- **WORK INSTRUCTION**: All lines from the one holding "Task: Click the green NET ticker badge" through the last line of the entries below must be transcribed exactly, and no others. Pictures do not go in.

[Dataset items]
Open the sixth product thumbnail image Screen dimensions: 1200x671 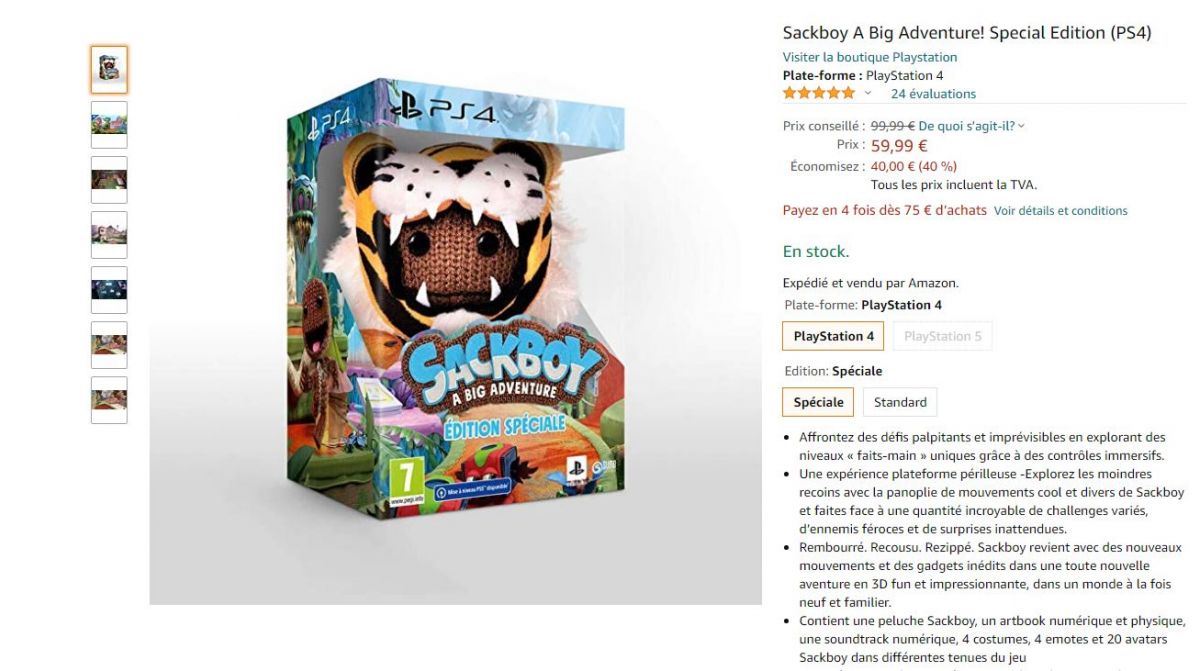pos(109,345)
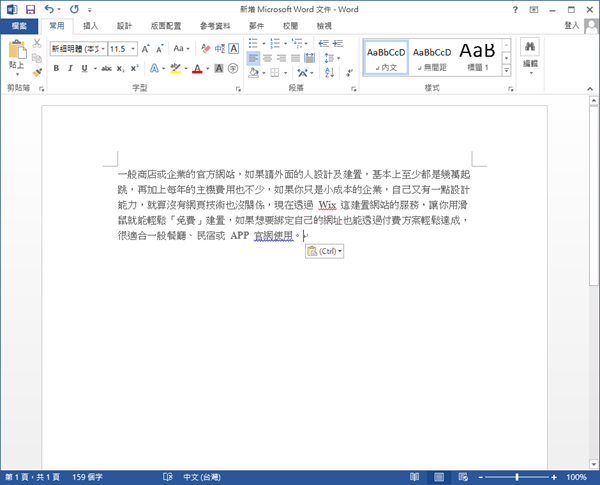Select the Format Painter brush icon
Viewport: 600px width, 485px height.
pyautogui.click(x=37, y=72)
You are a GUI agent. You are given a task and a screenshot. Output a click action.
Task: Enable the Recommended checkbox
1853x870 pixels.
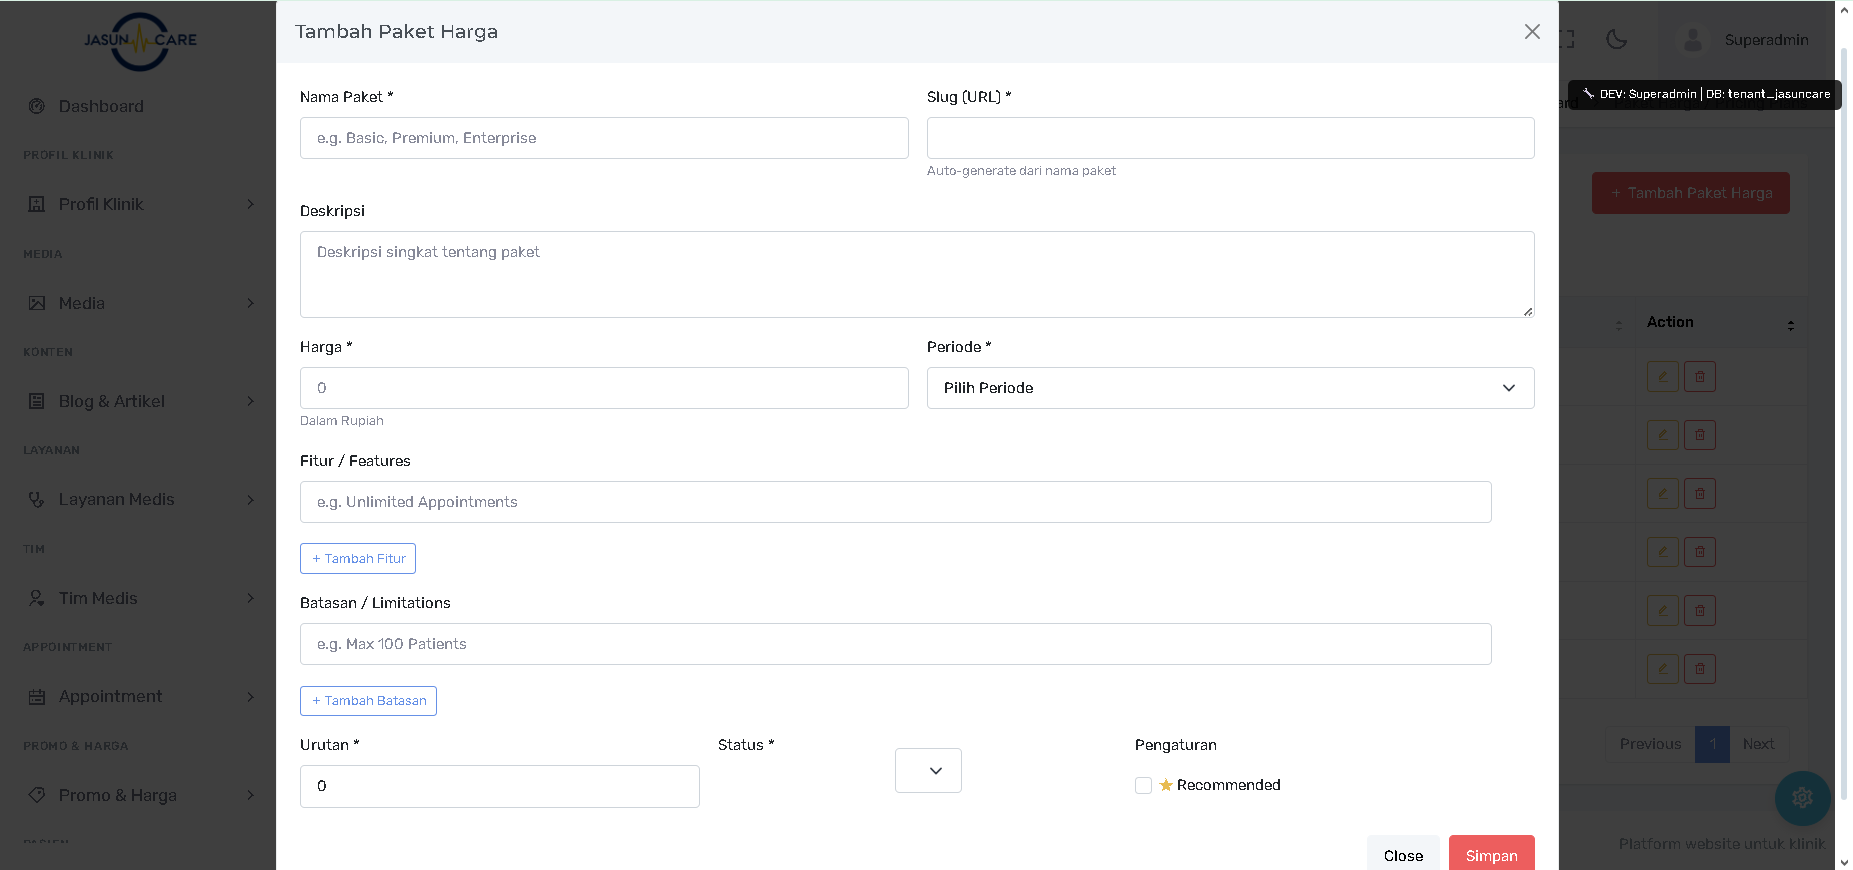click(1143, 786)
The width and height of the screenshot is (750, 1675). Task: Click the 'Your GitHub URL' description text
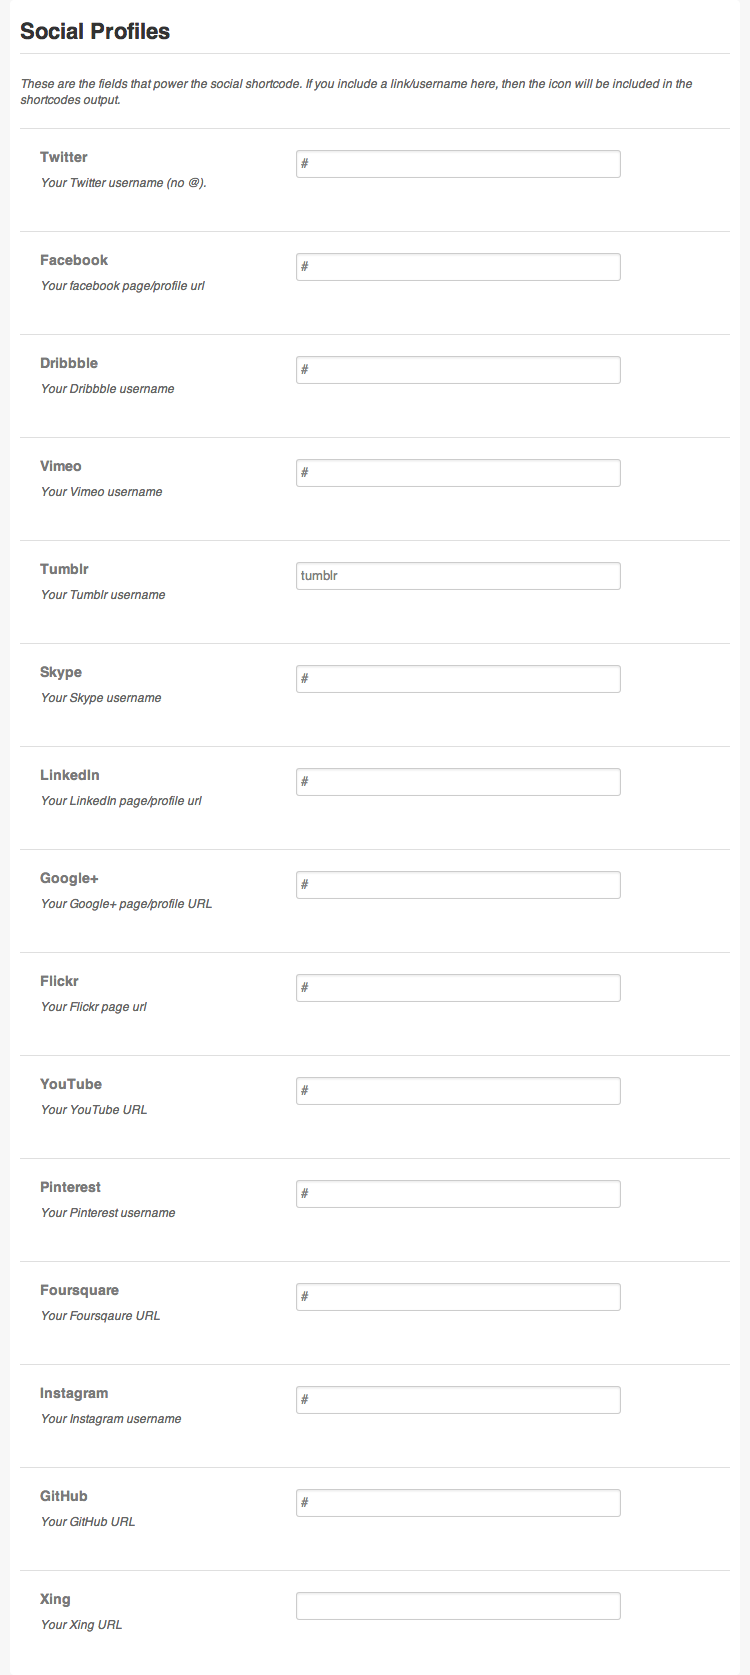(x=88, y=1522)
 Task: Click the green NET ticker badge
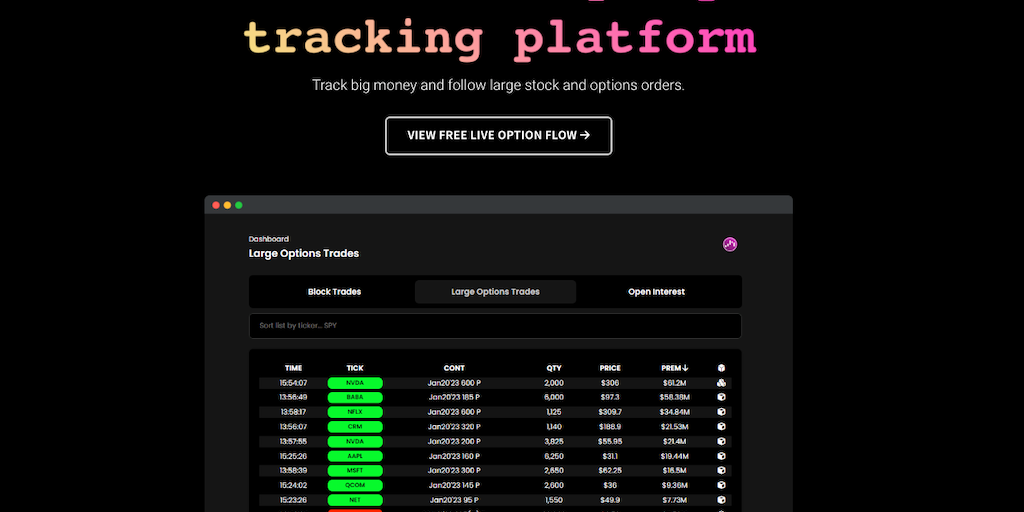355,499
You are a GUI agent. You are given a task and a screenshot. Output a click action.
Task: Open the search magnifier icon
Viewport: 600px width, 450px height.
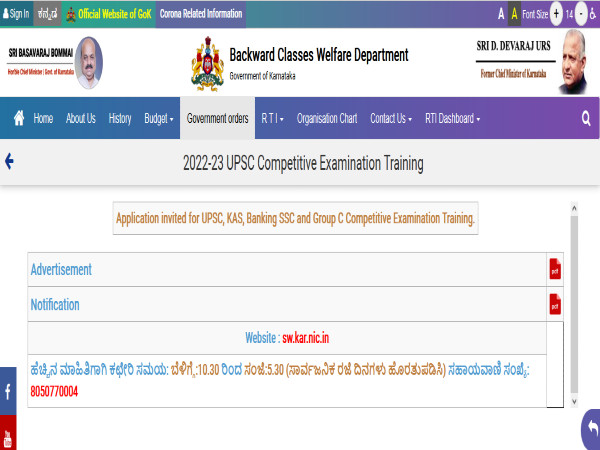pyautogui.click(x=586, y=118)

- **TASK SOLUTION**:
 Task: Click the green NET ticker badge
355,499
You are a GUI agent. You are given a task and a screenshot. Output a click action.
Task: Open the search magnifier icon
Viewport: 600px width, 450px height.
pyautogui.click(x=586, y=118)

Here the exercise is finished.